Festa da Sagrada Família

SAGRADA FAMÍLIA DE NAZARÉ (ANO A)

29 de Dezembro de 2013

 

Evangelho de Nosso Senhor Jesus Cristo segundo São Mateus (Mt 2, 13-23)

13Depois de partirem, o anjo do Senhor apareceu em sonhos a José e disse-lhe: «Levanta-te, toma o menino e sua mãe, foge para o Egipto e fica lá até que eu te avise, pois Herodes procurará o menino para o matar.» 14E ele levantou-se de noite, tomou o menino e sua mãe e partiu para o Egipto, 15permanecendo ali até à morte de Herodes. Assim se cumpriu o que o Senhor anunciou pelo profeta: Do Egipto chamei o meu filho. 16Então Herodes, ao ver que tinha sido enganado pelos magos, ficou muito irado e mandou matar todos os meninos de Belém e de todo o seu território, da idade de dois anos para baixo, conforme o tempo que, diligentemente, tinha inquirido dos magos. 17Cumpriu-se, então, o que o profeta Jeremias dissera: 18Ouviu-se uma voz em Ramá, uma lamentação e um grande pranto: É Raquel que chora os seus filhos e não quer ser consolada, porque já não existem.

Tarefas a fazer ->
1. Cite todos os lugares mencionados nos versículos do trecho do Evangelho, do 13 ao 18.
2. Escreva a continuação do trecho do Evangelho sobre a fuga para o Egipto, começando logo após a última frase.

Bloco de dados ->
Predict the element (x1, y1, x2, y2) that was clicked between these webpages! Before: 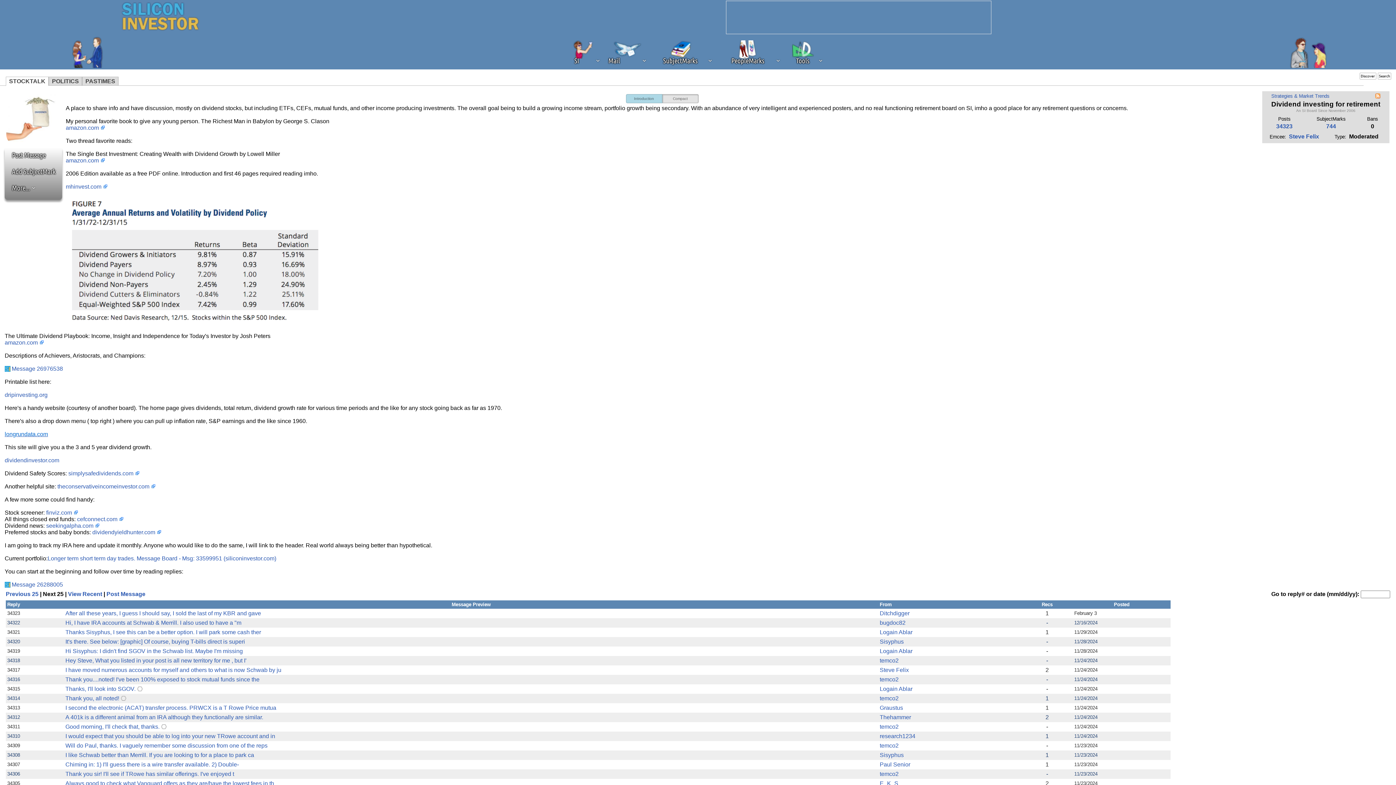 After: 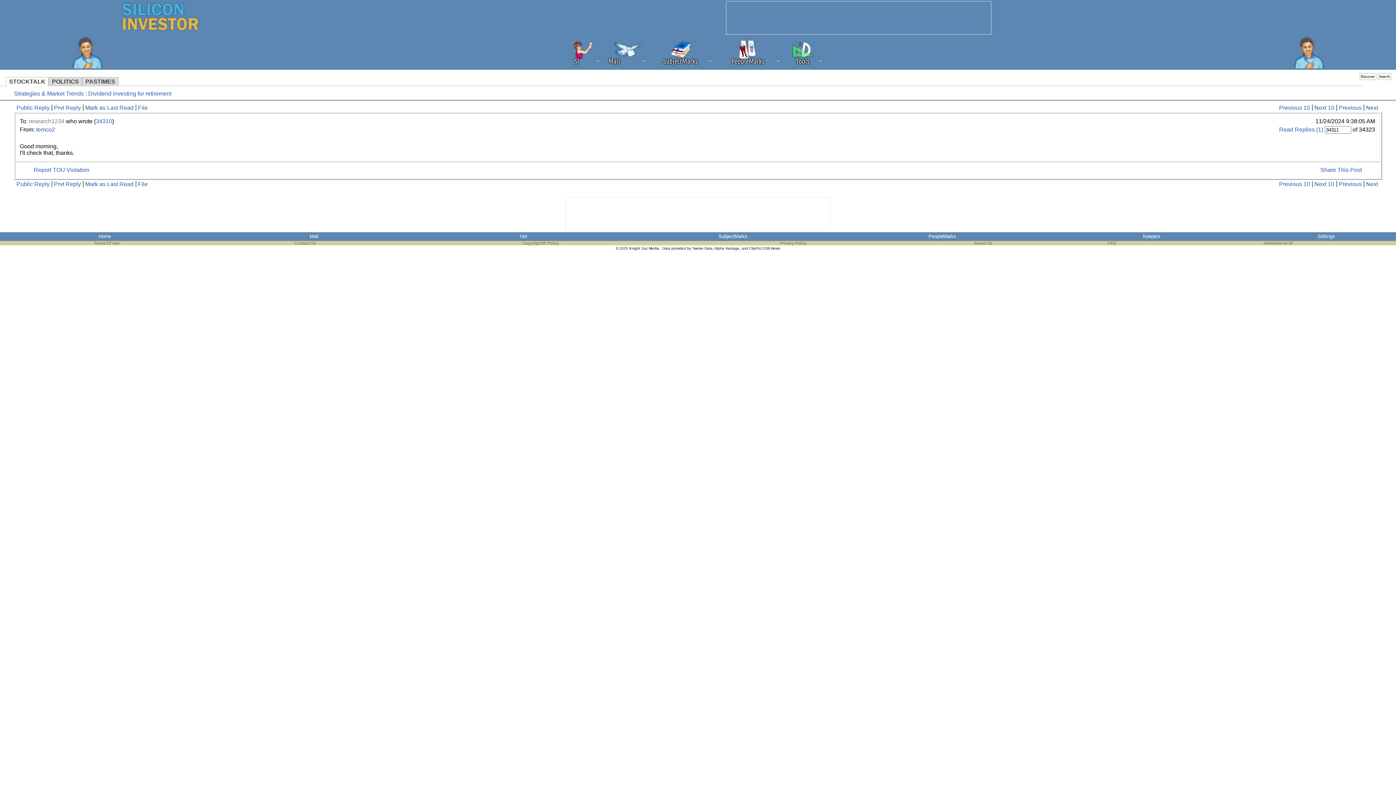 Action: bbox: (65, 724, 166, 730) label: Good morning, I'll check that, thanks.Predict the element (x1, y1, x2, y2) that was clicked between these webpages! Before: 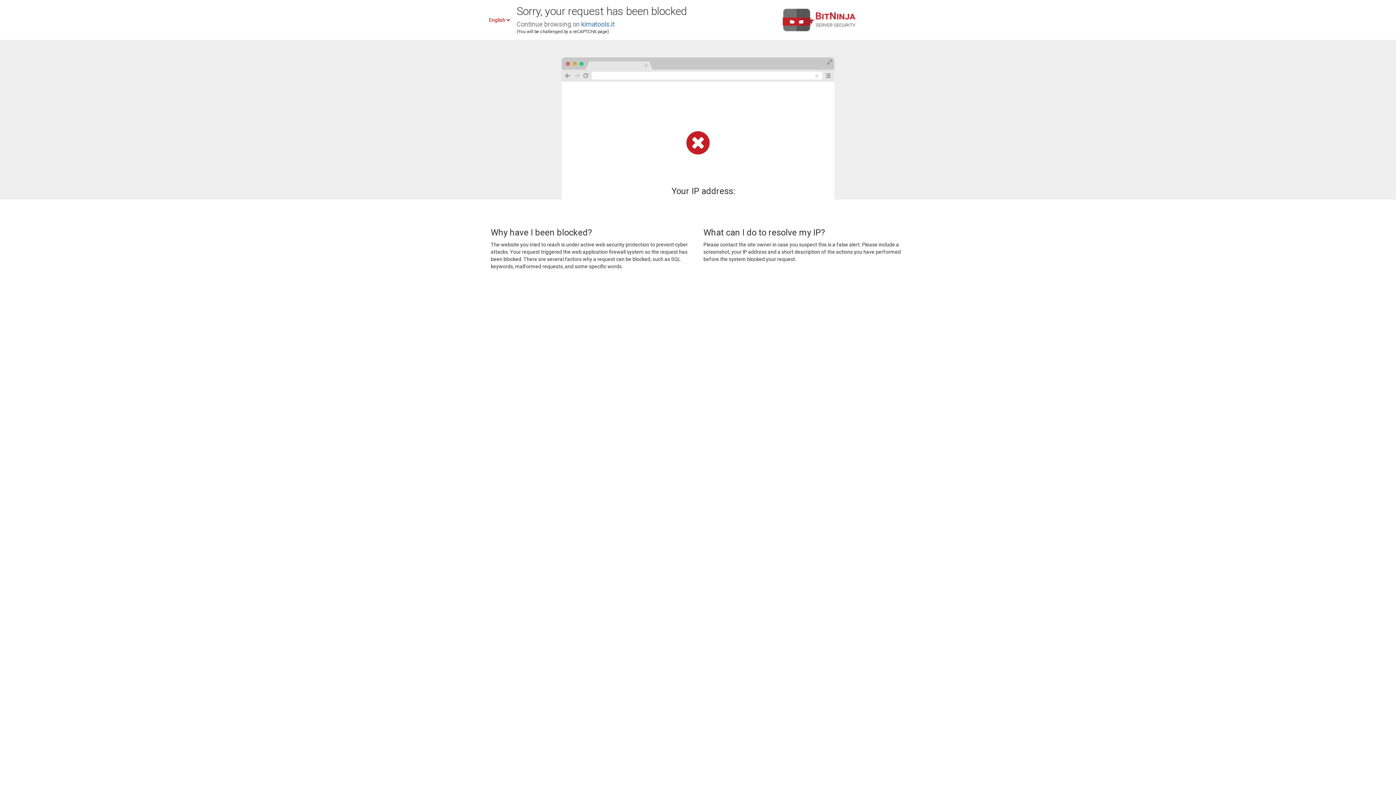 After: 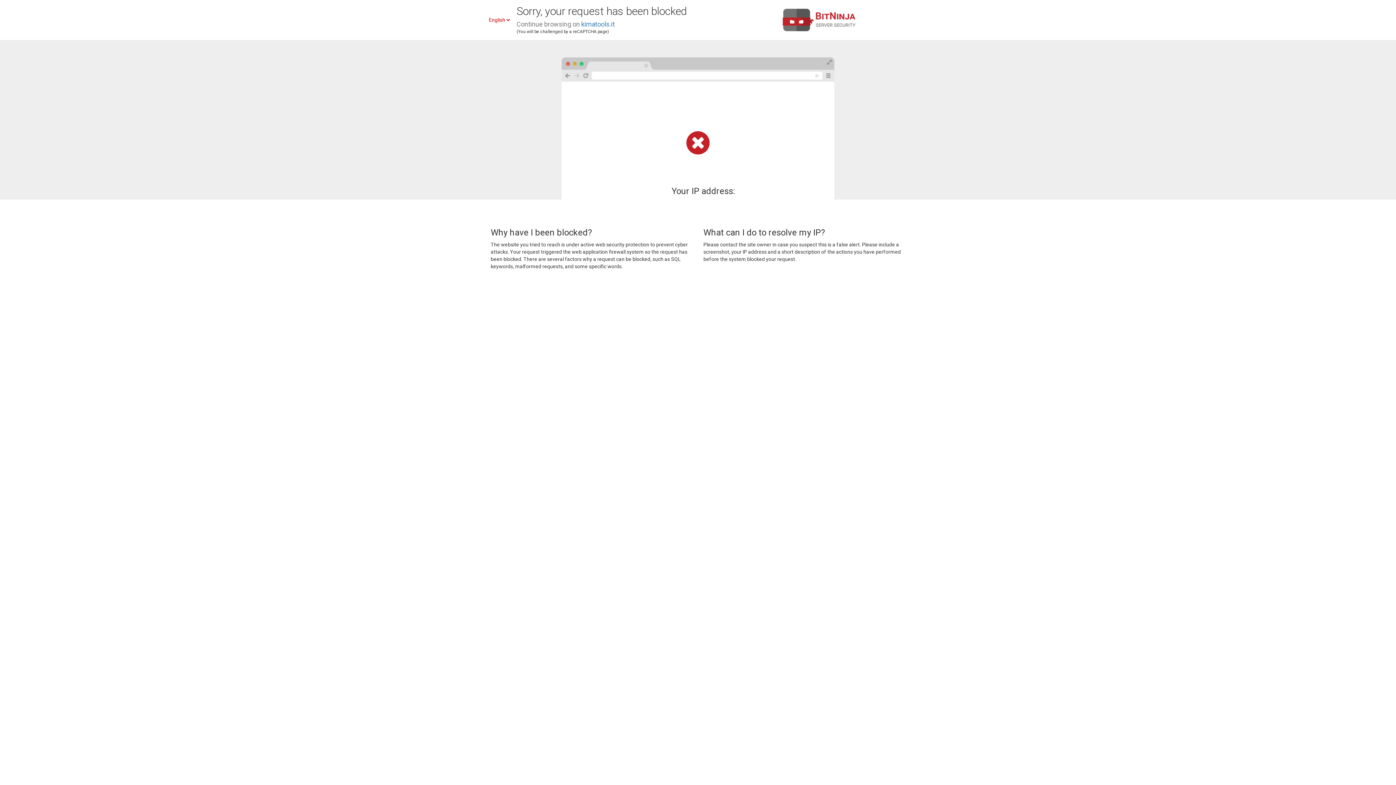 Action: bbox: (581, 20, 614, 28) label: kimatools.itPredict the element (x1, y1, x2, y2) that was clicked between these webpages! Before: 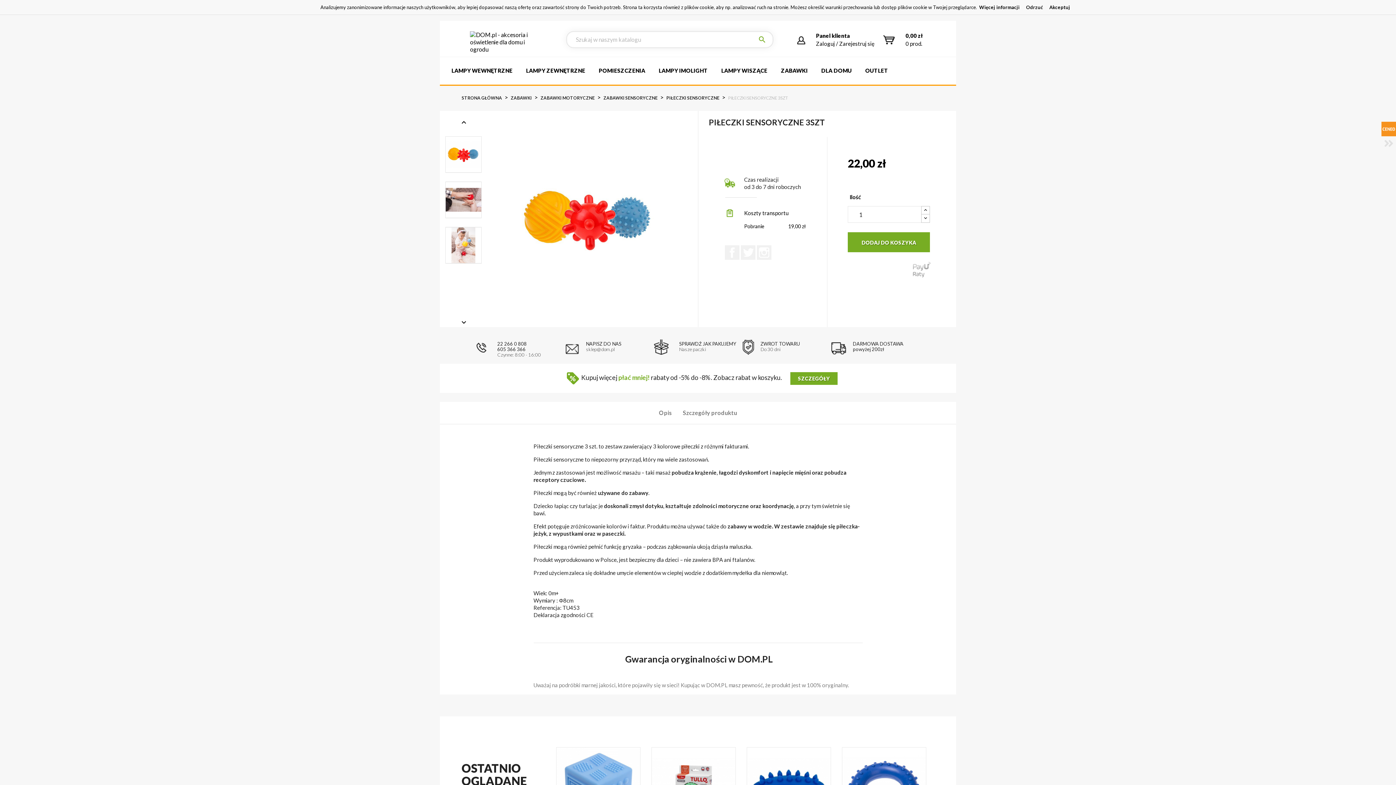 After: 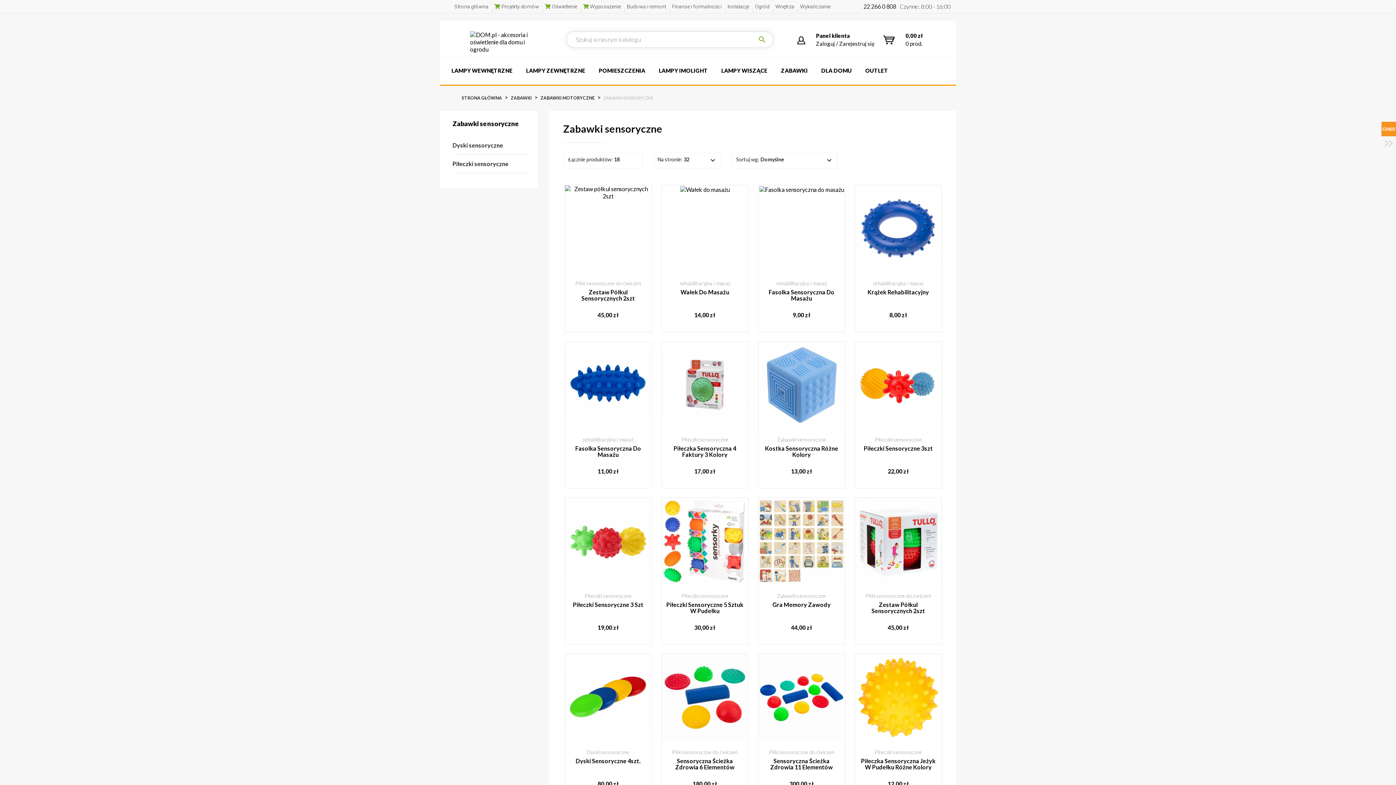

Respostas dadas ->
1. Egipto, Belém, Ramá

2.
19Morto Herodes, o anjo do Senhor apareceu em sonhos a José, no Egipto, 20e disse-lhe: «Levanta-te, toma o menino e sua mãe e vai para a terra de Israel, porque morreram os que atentavam contra a vida do menino.» 21Levantando-se, ele tomou o menino e sua mãe e voltou para a terra de Israel.  22Porém, tendo ouvido dizer que Arquelau reinava na Judeia, em lugar de Herodes, seu pai, teve medo de ir para lá. Advertido em sonhos, retirou-se para a região da Galileia 23e foi morar numa cidade chamada Nazaré; assim se cumpriu o que foi anunciado pelos profetas: Ele será chamado Nazareno.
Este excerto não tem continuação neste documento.